Captain Osbeorn ushered the courier into the main hall and, it being a quiet day, directly to the duke. “My lord, this courier has come from the University of the Arts, bearing a letter addressed to you.”

The duke, engrossed in his work, reviewing structural drawings for the planned fortress wall repairs, looked up at the captain with a frown. “What is so special about this particular letter, Osbeorn, that you would interrupt my work this morning? Can the courier not wait, or at least leave the letter here, for my later reading?”

Osbeorn bowed slightly, and said, “My apologies, my lord, but I thought this one might have some interest for you - it is from your youngest son.” He wouldn’t say Balfrith’s name, for though it was not specifically forbidden, he still knew that the topic could be a sore one.

Osric sat back, blew out a gusty sigh, and wiped a hand across his face. “My wayward boy has seen fit to grace me with a letter, has he? No doubt he wishes to taunt me, though it does seem odd that he would wait so many years. Well, hand it over.” He reached forth his hand, and the courier looked first at the captain, who nodded, then stepped forward and placed the folded letter into duke Osric’s waiting grasp.

Osric glanced at the courier, and said, “You may go - your job is done.” The courier, visibly relieved, bowed and backed away two steps, before turning to stride quickly from the hall. Osbeorn remained, waiting for his own dismissal, which did not come immediately.

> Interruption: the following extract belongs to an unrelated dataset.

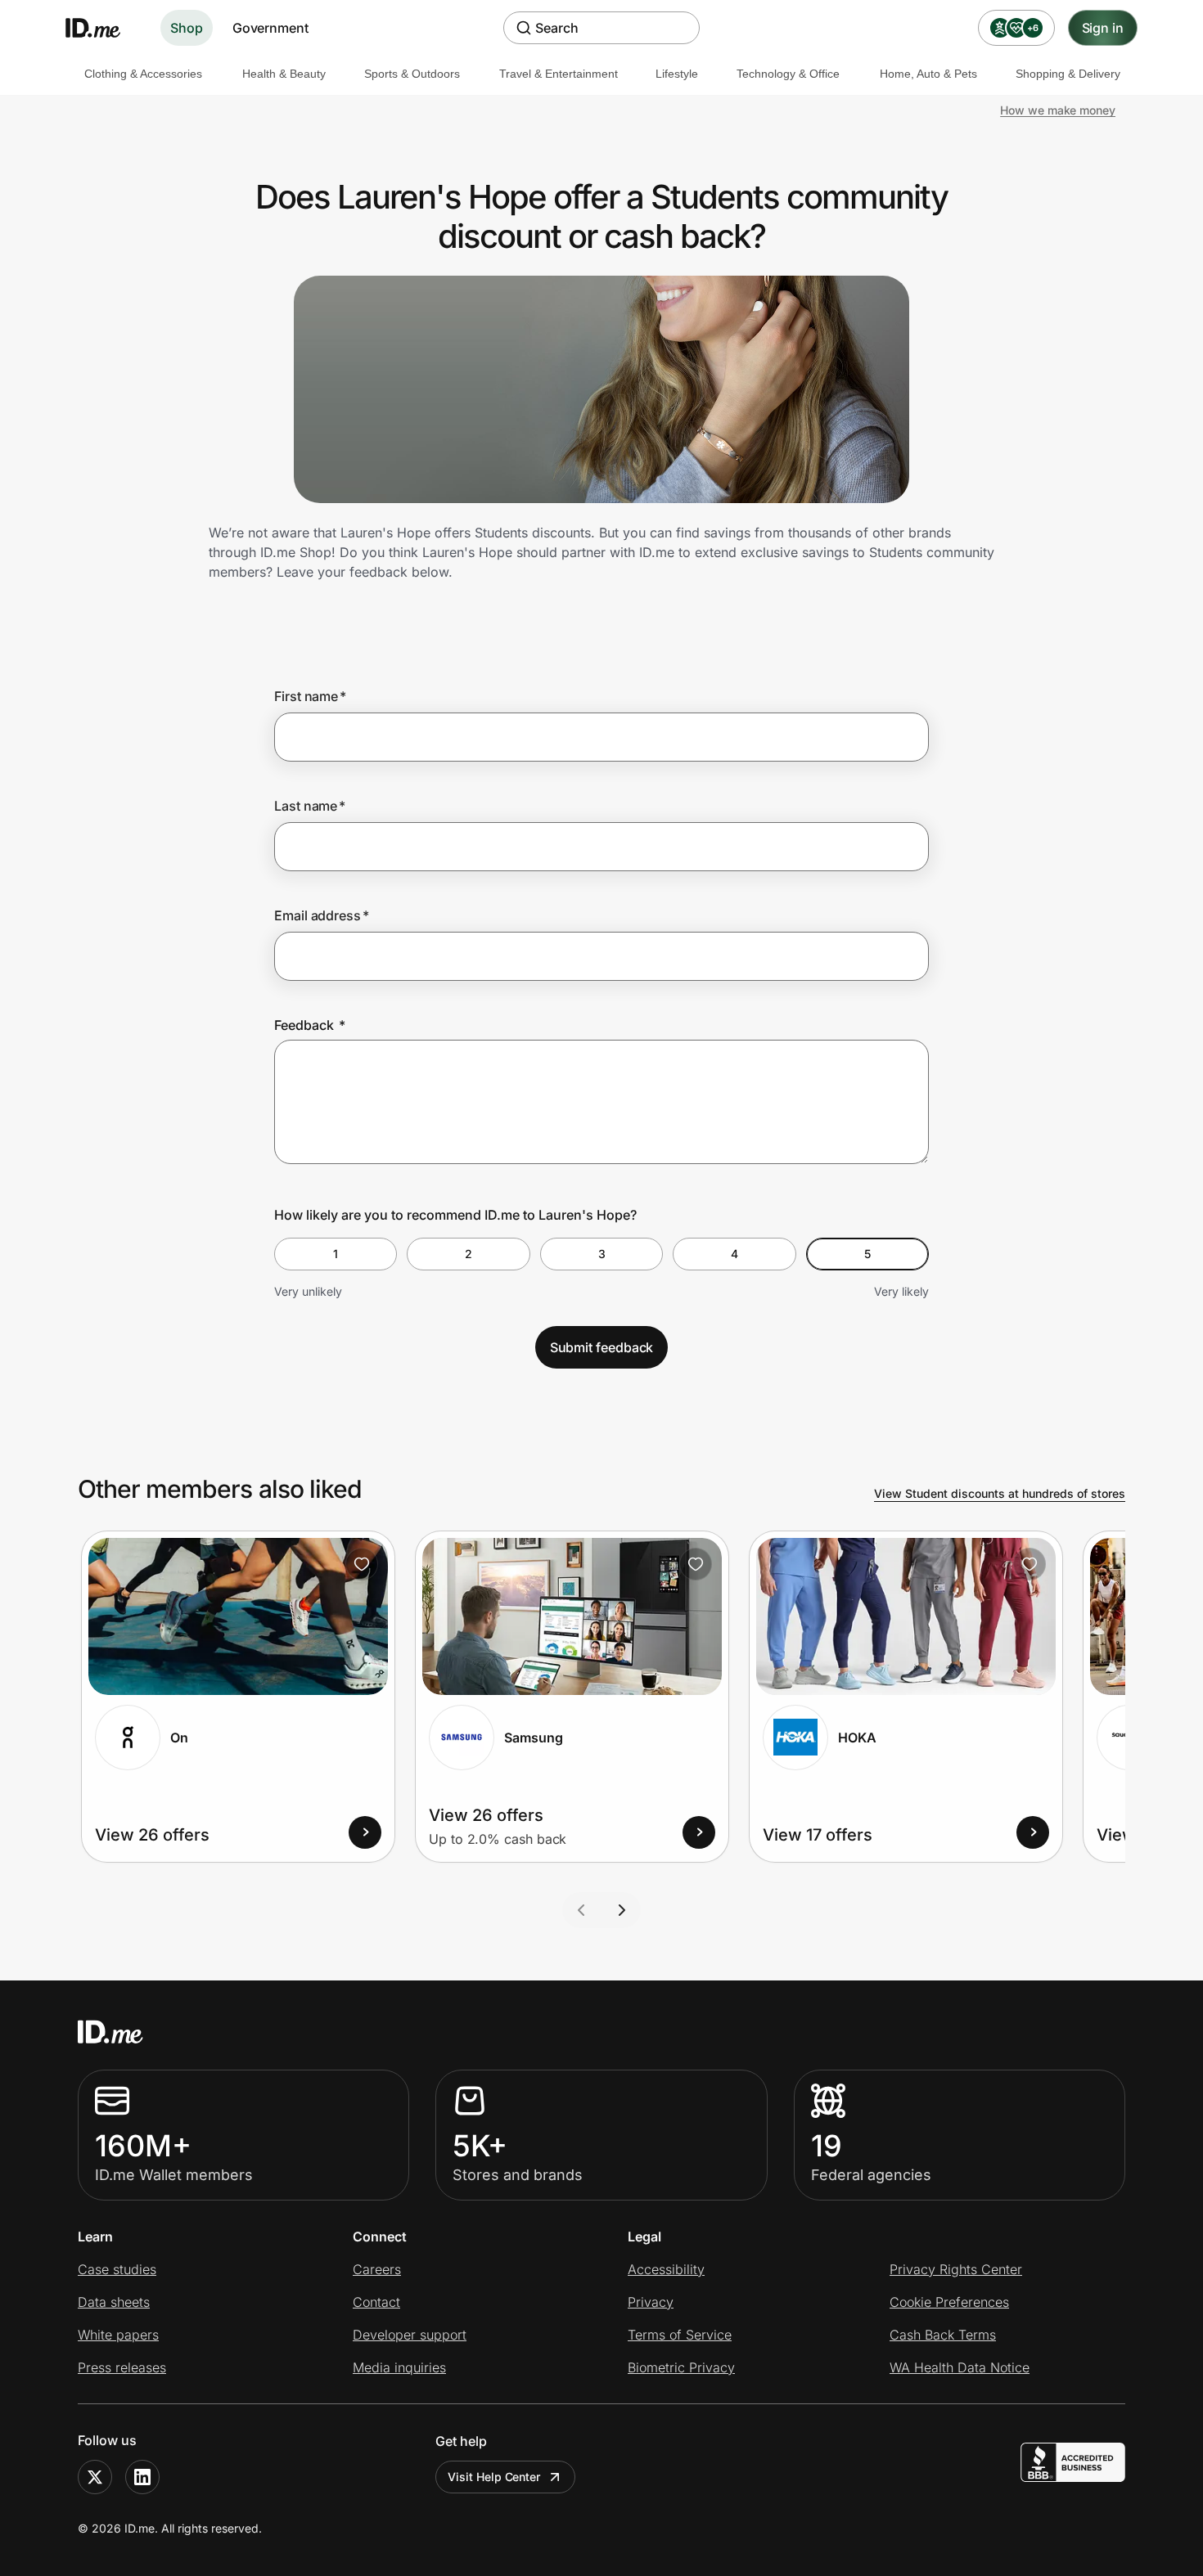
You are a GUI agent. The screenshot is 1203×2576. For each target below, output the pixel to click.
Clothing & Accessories (143, 73)
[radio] (335, 1254)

Osric looked at the letter, carefully folded and sealed with the wax stamp of the University Provost. But the address was definitely written in Balfrith’s hand, the same sharp, quick letters Osric remembered from his writing lessons with the boy, many years ago. He’d always been impatient, even in his writing.

Breaking the seal, he slowly unfolded the pages, looking first at the cover letter, which was written by the Provost himself. It was only a short greeting, introducing the Provost and mentioning that Balfrith and an Elefdar companion, Eldamir, had visited for a few days to ask questions about a certain heirloom. Branulf, of course. The Provost apologized for not being able to help more, but he had given Balfrith what information and help he could, and sent him on his way.

Osric set the cover letter aside, and looked at the folded letter from his son. He unfolded it part way, then stopped and looked up at the captain. “You may leave, Osbeorn.” His servant bowed and left hastily.

Looking at the letter once again, Osric unfolded it. Then he stopped again, and set it down on his desk. Do I really wish to read his mocking words? If they are simply more of what he said to Aldfrid and Wilfrid when he visited, there will be nothing there that I wish to hear.

He sighed again, exhaling loudly, closing his eyes. Finally the duke shook his head, crumpled the letter into a ball, and tossed it into the hearth. No fire burned there, it being the height of summer, but it would eventually be lit, two or three months hence. And the letter, and his son, would be forgotten.